When Paul raised a hypothetical about whether Stelter would take an anchor job at Fox if offered, he said he found that unlikely, but in his response made a hero out of a former Fox News host Shepard Smith, who seems to be an obvious source for this book:
I would get to the answer yes by saying if you can carve out own staff and own hour and be insulated from the pressures of the network and not have to worry about viewers screaming at you for fact-checking Trump, and not to worry about the ratings declining because you called out Trump’s serial lying and hypocrisy. Then yes, right, then yes, you would take that job, because you could speak truth to an audience that needs to hear it. That’s what Shep Smith was trying to do. But Shep couldn’t take it anymore, and Shep left.
Stelter, starting around 3:48 in the chat, sounded oddly proud about his reliance on anonymous sources. He's just a humble messenger:
...we’re all aware that the president gets fed information and misinformation from Fox, but I think, it’s even more extreme and even more dangerous than people realize, it happens more often….and with this pandemic this year, staffers at Fox told me they felt like the coverage was hazardous to our viewers, the coverage was dangerous, the coverage was unforgivable. You know, I really just tried to step away and just be the messenger for these anonymous sources, mostly anonymous, some did speak on the record, who felt like the coverage was hurting the country.

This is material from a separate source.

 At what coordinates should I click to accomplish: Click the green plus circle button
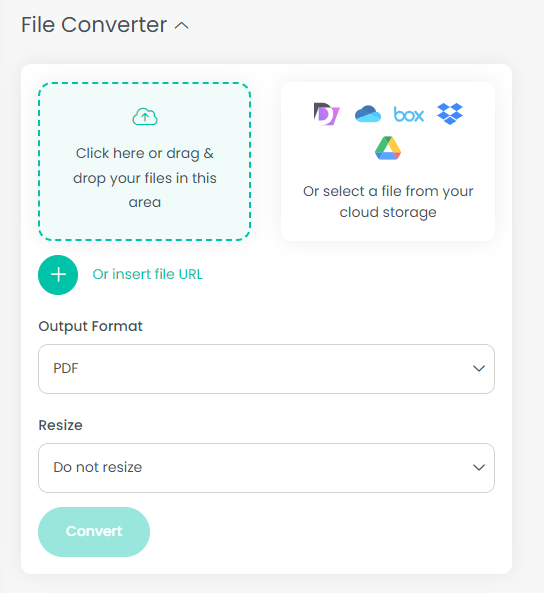58,275
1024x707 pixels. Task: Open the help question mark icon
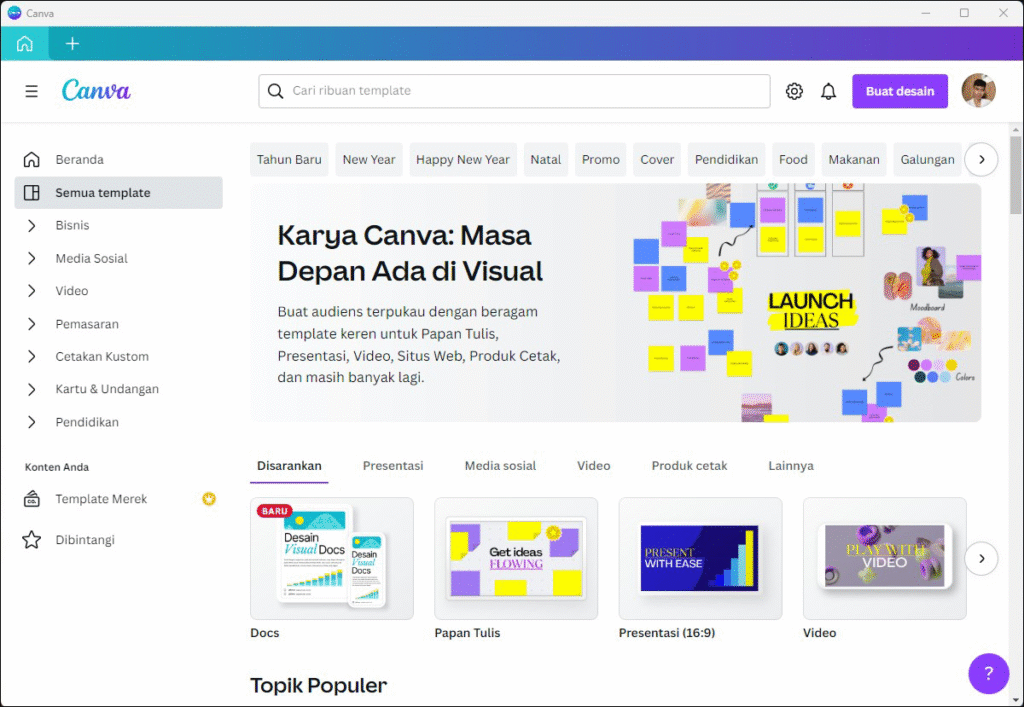(988, 673)
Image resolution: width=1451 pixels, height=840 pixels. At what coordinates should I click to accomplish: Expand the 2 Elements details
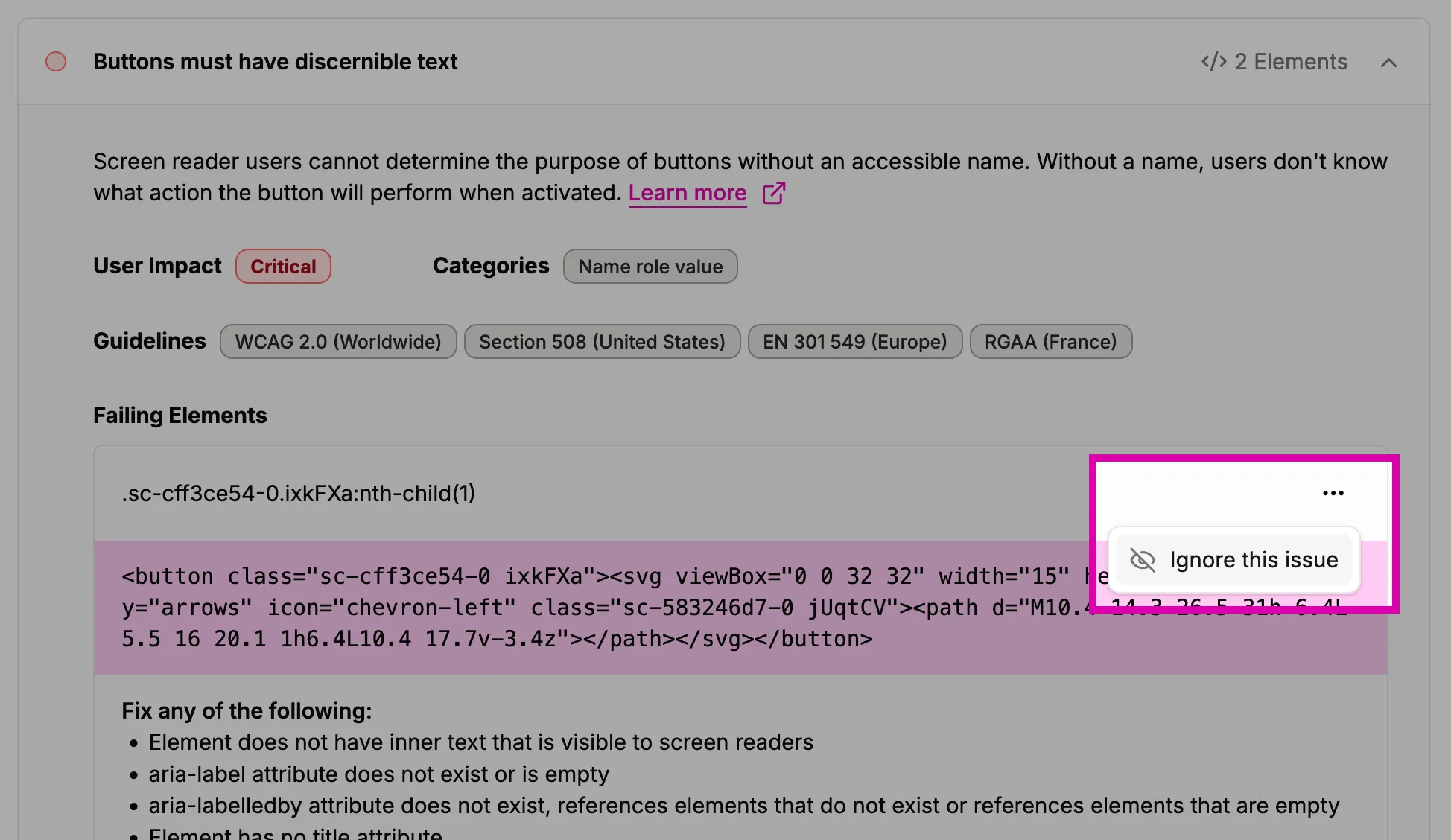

Stelter trashed Rupert Murdoch's son Lachlan as a willing patron of right-wing lies at around 9:40 in:
But Lachlan is now running Fox Corporation and he does have more of a conservative bent, he’s friendly with Tucker Carlson, for example. And he seems quite content with what’s airing on Fox News, even when the content is trying to justify violence or promote conspiracy theories or alleged crazy voter fraud. He’s OK with that.
Stelter is so partisan he never bends to the notion that CNN is presently "justifying violence" by going soft on looters and rioters, or "promoting conspiracy theories" about the Russians dominating our elections.

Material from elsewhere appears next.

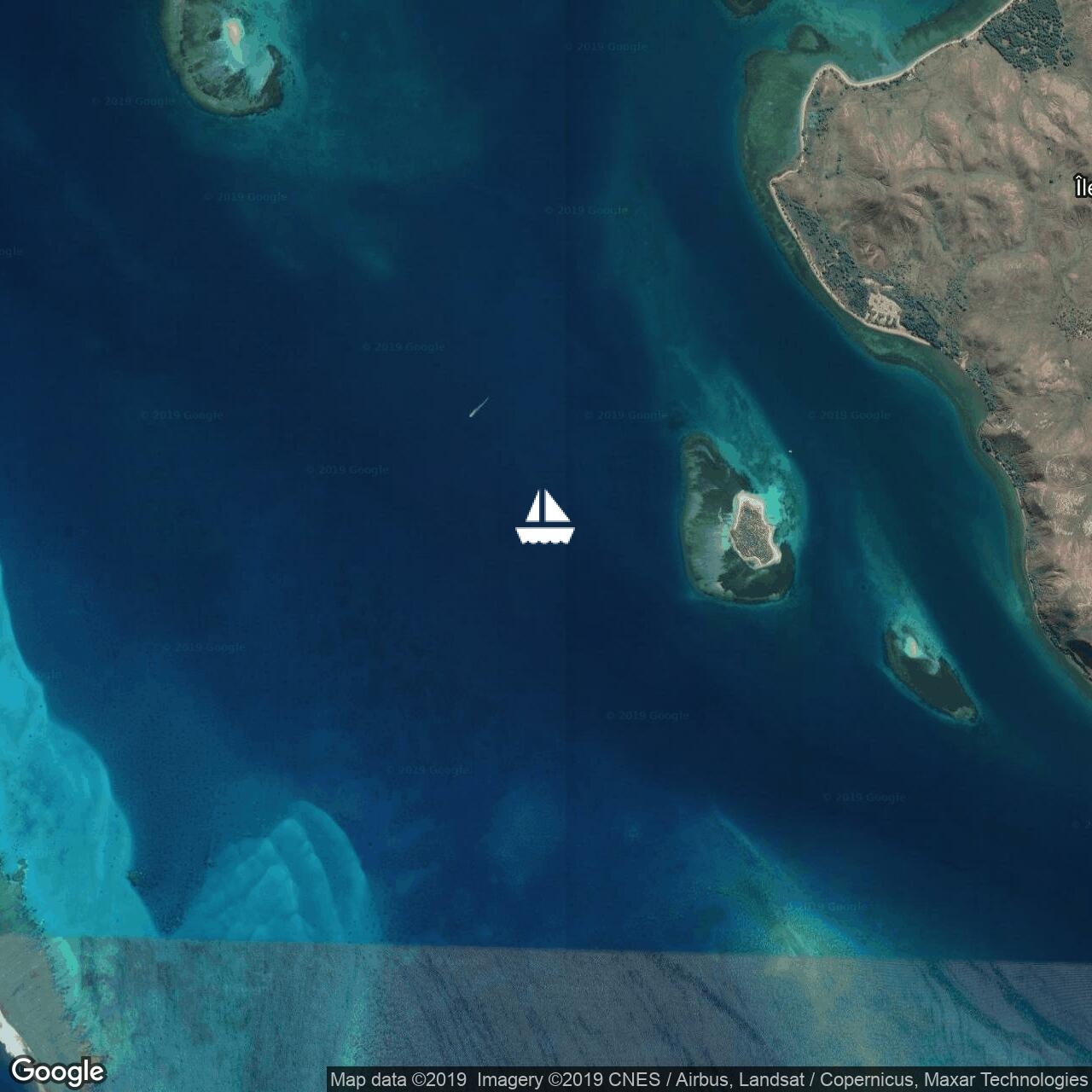1092x1092 pixels.
Task: Click the white-ringed clearing on the central island
Action: 754,531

Times reporter David Enrich agreed with Stelter in his Times book review, agreeing with Stelter on the “democracy-decaying role” of Fox News “as a White House propaganda organ,” while pointing out that neither Stelter nor his network is free from partisanship: "Stelter also glosses over the fact that CNN is guilty of its own, Fox-lite version of partisan pandering. Everyone is incentivized to say things that go viral; hyperbole trumps nuance. "
Indeed, Stelter has been lousy at defending his own network.